I got out of the service in June of 67. Got the job at A.O. Smith in August 67. 00:01:00Worked there for the next 33 years. And I left approximately January 2000.

Jameel Russell: Okay. Do you have any children, wife?

Timothy L. McMurtry: I'm married, have three kids, two sons and a daughter. Daughter is the oldest. I've got one son, Timothy II, he works for Mueller Communications. I've got a second son, Todd. He's in the military presently stationed in Colorado.

Jameel Russell: What school did your children go to?

Timothy L. McMurtry: Well, it was Custer and Wauwatosa West.

Jameel Russell: You say you worked at A.O. Smith a long time.

Timothy L. McMurtry: Thirty three years.

Jameel Russell: Thirty three years. Did your company provide pensions?

Timothy L. McMurtry: Yes, they did.

Jameel Russell: Okay, because the plant closed down. What was the African-American community like before like while A.O. Smith was open?

00:02:00

Timothy L. McMurtry: While A.O. Smith was open the African-American community basically was middle to upper -- middle to upper middle class status. Like people had jobs, people had homes, people had cars. The dream was to send the kids to college. But that was shared like not only people at A.O. Smith but all the other manufacturing places that were situated in the Milwaukee metropolitan area.

Like Harness Riggers, even the breweries. There was a lot of jobs. When there was jobs there was a lot of them. And I had people that started when I started at A.O. Smith didn't like what they was doing. After a week they left, and 00:03:00before the second week was over they was employed someplace else. Like these were family supporting jobs, like I said, where you could have a house, a car and aspire to send your kids to college.

And that was the general mind set.

Jameel Russell: You said a few places, other places. Do you know specifically what other places they worked at?

Timothy L. McMurtry: Harness Riggers, Grave Foundry, Patrick Cudahy. I'm trying to think of what the names of these places were before the names changed. Like the names are all changed now. But it was all the heavy manufacturing like where they make the mining equipment, those place. Where they had foundries, 00:04:00those places. We had breweries, those places.

All these places supplied family supporting jobs, like I said, including like Patrick Cudahy at the time was supplying family supporting jobs for people. As opposed to now whereas virtually no jobs in the immediate metropolitan area. I'm seeing like from the north side from where A.O. Smith was all the way to the south side where Patrick Cudahy is.

Like thousands and thousands of jobs have been eliminated, moved or factories just closed. Even Briggs & Stratton right over here like from my location not that far from here. Master Lock from our location not that far from here. We're supplying family supporting jobs. And like if you go 20 years with the 00:05:00median income growing, less than three percent in that 20 years you are taking that family supporting job pay to family scuffling job pay.

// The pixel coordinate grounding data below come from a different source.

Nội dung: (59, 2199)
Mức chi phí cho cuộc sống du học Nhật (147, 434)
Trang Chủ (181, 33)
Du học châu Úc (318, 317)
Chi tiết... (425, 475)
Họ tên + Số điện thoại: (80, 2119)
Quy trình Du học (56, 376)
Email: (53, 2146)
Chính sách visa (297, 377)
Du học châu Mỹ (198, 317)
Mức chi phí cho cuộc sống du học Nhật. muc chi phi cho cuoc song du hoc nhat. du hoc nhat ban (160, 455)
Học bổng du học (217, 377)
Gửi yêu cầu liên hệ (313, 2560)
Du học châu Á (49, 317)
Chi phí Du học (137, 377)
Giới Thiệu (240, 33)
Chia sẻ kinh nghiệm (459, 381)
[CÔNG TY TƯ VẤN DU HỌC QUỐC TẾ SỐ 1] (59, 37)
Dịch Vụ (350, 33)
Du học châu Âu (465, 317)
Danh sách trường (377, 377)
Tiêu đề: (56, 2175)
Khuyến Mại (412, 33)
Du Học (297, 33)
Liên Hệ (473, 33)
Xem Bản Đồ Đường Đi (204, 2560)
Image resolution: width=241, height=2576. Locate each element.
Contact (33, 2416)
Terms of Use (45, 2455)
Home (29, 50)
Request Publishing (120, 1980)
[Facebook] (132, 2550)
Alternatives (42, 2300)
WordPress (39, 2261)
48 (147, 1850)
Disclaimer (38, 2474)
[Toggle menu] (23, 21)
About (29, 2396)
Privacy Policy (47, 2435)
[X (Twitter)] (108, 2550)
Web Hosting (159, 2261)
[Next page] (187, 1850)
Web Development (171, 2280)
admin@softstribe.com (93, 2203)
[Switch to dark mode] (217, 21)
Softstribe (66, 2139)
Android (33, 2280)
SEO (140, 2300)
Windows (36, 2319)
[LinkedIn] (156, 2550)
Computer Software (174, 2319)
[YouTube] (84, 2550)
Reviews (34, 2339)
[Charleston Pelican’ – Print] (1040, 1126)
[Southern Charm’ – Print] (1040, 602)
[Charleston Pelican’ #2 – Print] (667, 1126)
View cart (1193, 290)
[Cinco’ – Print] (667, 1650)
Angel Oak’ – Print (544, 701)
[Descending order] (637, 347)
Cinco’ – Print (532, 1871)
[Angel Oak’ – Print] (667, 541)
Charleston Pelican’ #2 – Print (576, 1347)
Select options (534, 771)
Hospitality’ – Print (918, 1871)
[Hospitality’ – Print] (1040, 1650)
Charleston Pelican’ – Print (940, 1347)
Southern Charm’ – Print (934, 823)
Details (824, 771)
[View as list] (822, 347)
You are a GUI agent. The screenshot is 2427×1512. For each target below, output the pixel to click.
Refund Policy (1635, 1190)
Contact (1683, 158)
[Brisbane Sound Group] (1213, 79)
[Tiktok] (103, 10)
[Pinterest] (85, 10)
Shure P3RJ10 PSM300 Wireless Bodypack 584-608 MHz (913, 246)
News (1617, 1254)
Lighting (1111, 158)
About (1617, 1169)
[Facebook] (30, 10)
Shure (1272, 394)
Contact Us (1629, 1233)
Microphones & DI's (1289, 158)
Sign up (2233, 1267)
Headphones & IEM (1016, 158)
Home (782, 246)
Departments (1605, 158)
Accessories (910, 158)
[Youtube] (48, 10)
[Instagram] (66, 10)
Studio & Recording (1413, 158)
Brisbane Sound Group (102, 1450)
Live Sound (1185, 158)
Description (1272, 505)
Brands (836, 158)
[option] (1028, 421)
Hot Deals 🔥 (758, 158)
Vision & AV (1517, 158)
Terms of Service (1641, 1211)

And that's what happened in the interim since I've been retired. And that's been, you've got to consider, though, it's like 15 years; 15 years is a lot of change all to the negative, all seeming against the inner city. Even though the inner city is the biggest economic mover in the state, the whole state seems to be turning to trying to be like Tennessee or South Carolina or one of those states where they don't have nothing that people are trying to get away from.

00:06:00

You don't have that much industry. But you can see downtown on the river front they're constantly building new apartments. The lakefront trying to build new apartments. And I'm trying to figure out where those people that stay in those apartments come from other than someplace in Illinois. Because there's no jobs here to support that of, you know, building or, you know, apartment availability and capacities and stuff.

I don't see it because we don't have the industrial base no more.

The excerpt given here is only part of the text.